PROMPT
Retype the entries in full, exactly.

TASK INPUTS
====

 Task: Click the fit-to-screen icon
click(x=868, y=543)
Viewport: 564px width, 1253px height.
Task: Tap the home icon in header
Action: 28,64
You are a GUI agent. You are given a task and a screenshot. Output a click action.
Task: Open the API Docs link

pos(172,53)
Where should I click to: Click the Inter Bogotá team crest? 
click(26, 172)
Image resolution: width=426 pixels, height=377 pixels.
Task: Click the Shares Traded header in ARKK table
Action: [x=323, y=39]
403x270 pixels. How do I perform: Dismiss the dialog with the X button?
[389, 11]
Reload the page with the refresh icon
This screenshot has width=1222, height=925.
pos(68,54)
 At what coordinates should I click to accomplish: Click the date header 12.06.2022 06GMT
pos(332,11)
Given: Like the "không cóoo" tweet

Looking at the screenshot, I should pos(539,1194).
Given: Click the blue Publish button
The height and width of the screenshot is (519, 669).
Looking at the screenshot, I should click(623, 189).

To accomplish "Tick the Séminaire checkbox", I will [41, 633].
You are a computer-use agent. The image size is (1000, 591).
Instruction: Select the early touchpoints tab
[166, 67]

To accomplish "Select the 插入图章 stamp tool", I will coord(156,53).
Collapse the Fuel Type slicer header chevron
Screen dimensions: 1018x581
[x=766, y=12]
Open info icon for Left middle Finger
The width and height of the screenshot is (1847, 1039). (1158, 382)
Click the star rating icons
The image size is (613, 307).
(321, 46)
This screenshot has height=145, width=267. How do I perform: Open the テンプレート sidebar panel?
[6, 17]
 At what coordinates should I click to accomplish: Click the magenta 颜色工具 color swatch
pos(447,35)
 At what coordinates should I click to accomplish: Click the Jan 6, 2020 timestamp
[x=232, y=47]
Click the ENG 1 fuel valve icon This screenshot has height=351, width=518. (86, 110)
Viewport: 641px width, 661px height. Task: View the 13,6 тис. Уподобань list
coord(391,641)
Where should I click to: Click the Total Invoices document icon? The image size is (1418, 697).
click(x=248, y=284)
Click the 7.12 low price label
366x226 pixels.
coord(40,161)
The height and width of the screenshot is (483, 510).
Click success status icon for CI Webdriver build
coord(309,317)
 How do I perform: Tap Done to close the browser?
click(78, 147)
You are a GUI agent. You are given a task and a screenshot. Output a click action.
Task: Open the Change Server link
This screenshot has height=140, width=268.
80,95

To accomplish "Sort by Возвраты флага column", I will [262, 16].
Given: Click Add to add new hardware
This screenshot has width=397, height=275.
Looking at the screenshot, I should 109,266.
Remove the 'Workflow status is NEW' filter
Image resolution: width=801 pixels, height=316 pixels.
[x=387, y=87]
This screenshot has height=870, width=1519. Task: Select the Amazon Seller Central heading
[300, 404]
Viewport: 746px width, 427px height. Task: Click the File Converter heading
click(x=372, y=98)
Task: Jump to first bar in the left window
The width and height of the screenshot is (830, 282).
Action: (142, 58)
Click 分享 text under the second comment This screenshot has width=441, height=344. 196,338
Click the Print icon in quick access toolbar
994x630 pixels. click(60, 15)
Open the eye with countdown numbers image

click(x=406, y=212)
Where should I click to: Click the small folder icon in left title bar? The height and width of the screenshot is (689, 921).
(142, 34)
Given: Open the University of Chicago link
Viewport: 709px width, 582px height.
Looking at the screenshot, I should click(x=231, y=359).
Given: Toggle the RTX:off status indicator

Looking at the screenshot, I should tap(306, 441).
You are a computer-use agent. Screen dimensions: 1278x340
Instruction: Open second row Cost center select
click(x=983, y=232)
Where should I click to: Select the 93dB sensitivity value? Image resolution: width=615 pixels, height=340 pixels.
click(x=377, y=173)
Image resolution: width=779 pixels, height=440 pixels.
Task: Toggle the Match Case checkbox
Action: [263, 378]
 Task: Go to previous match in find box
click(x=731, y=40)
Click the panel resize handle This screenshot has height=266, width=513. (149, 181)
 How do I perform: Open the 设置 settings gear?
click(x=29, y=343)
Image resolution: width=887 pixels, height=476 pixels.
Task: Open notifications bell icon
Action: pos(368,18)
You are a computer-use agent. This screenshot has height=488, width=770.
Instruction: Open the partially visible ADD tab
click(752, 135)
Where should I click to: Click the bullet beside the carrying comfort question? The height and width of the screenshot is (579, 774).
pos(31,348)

====

RESPONSE
 Task: Click the fit-to-screen icon
click(x=868, y=543)
Viewport: 564px width, 1253px height.
Task: Tap the home icon in header
Action: 28,64
You are a GUI agent. You are given a task and a screenshot. Output a click action.
Task: Open the API Docs link

pos(172,53)
Where should I click to: Click the Inter Bogotá team crest? 
click(26, 172)
Image resolution: width=426 pixels, height=377 pixels.
Task: Click the Shares Traded header in ARKK table
Action: [x=323, y=39]
403x270 pixels. How do I perform: Dismiss the dialog with the X button?
[389, 11]
Reload the page with the refresh icon
This screenshot has width=1222, height=925.
pos(68,54)
 At what coordinates should I click to accomplish: Click the date header 12.06.2022 06GMT
pos(332,11)
Given: Like the "không cóoo" tweet

Looking at the screenshot, I should pos(539,1194).
Given: Click the blue Publish button
The height and width of the screenshot is (519, 669).
Looking at the screenshot, I should click(623, 189).

To accomplish "Tick the Séminaire checkbox", I will [41, 633].
You are a computer-use agent. The image size is (1000, 591).
Instruction: Select the early touchpoints tab
[166, 67]

To accomplish "Select the 插入图章 stamp tool", I will coord(156,53).
Collapse the Fuel Type slicer header chevron
Screen dimensions: 1018x581
[x=766, y=12]
Open info icon for Left middle Finger
The width and height of the screenshot is (1847, 1039). (1158, 382)
Click the star rating icons
The image size is (613, 307).
(321, 46)
This screenshot has height=145, width=267. How do I perform: Open the テンプレート sidebar panel?
[6, 17]
 At what coordinates should I click to accomplish: Click the magenta 颜色工具 color swatch
pos(447,35)
 At what coordinates should I click to accomplish: Click the Jan 6, 2020 timestamp
[x=232, y=47]
Click the ENG 1 fuel valve icon This screenshot has height=351, width=518. (86, 110)
Viewport: 641px width, 661px height. Task: View the 13,6 тис. Уподобань list
coord(391,641)
Where should I click to: Click the Total Invoices document icon? The image size is (1418, 697).
click(x=248, y=284)
Click the 7.12 low price label
366x226 pixels.
coord(40,161)
The height and width of the screenshot is (483, 510).
Click success status icon for CI Webdriver build
coord(309,317)
 How do I perform: Tap Done to close the browser?
click(78, 147)
You are a GUI agent. You are given a task and a screenshot. Output a click action.
Task: Open the Change Server link
This screenshot has height=140, width=268.
80,95

To accomplish "Sort by Возвраты флага column", I will [262, 16].
Given: Click Add to add new hardware
This screenshot has width=397, height=275.
Looking at the screenshot, I should 109,266.
Remove the 'Workflow status is NEW' filter
Image resolution: width=801 pixels, height=316 pixels.
[x=387, y=87]
This screenshot has height=870, width=1519. Task: Select the Amazon Seller Central heading
[300, 404]
Viewport: 746px width, 427px height. Task: Click the File Converter heading
click(x=372, y=98)
Task: Jump to first bar in the left window
The width and height of the screenshot is (830, 282).
Action: (142, 58)
Click 分享 text under the second comment This screenshot has width=441, height=344. 196,338
Click the Print icon in quick access toolbar
994x630 pixels. click(60, 15)
Open the eye with countdown numbers image

click(x=406, y=212)
Where should I click to: Click the small folder icon in left title bar? The height and width of the screenshot is (689, 921).
(142, 34)
Given: Open the University of Chicago link
Viewport: 709px width, 582px height.
Looking at the screenshot, I should click(x=231, y=359).
Given: Toggle the RTX:off status indicator

Looking at the screenshot, I should tap(306, 441).
You are a computer-use agent. Screen dimensions: 1278x340
Instruction: Open second row Cost center select
click(x=983, y=232)
Where should I click to: Select the 93dB sensitivity value? Image resolution: width=615 pixels, height=340 pixels.
click(x=377, y=173)
Image resolution: width=779 pixels, height=440 pixels.
Task: Toggle the Match Case checkbox
Action: [263, 378]
 Task: Go to previous match in find box
click(x=731, y=40)
Click the panel resize handle This screenshot has height=266, width=513. (149, 181)
 How do I perform: Open the 设置 settings gear?
click(x=29, y=343)
Image resolution: width=887 pixels, height=476 pixels.
Task: Open notifications bell icon
Action: pos(368,18)
You are a computer-use agent. This screenshot has height=488, width=770.
Instruction: Open the partially visible ADD tab
click(752, 135)
Where should I click to: Click the bullet beside the carrying comfort question? The height and width of the screenshot is (579, 774).
pos(31,348)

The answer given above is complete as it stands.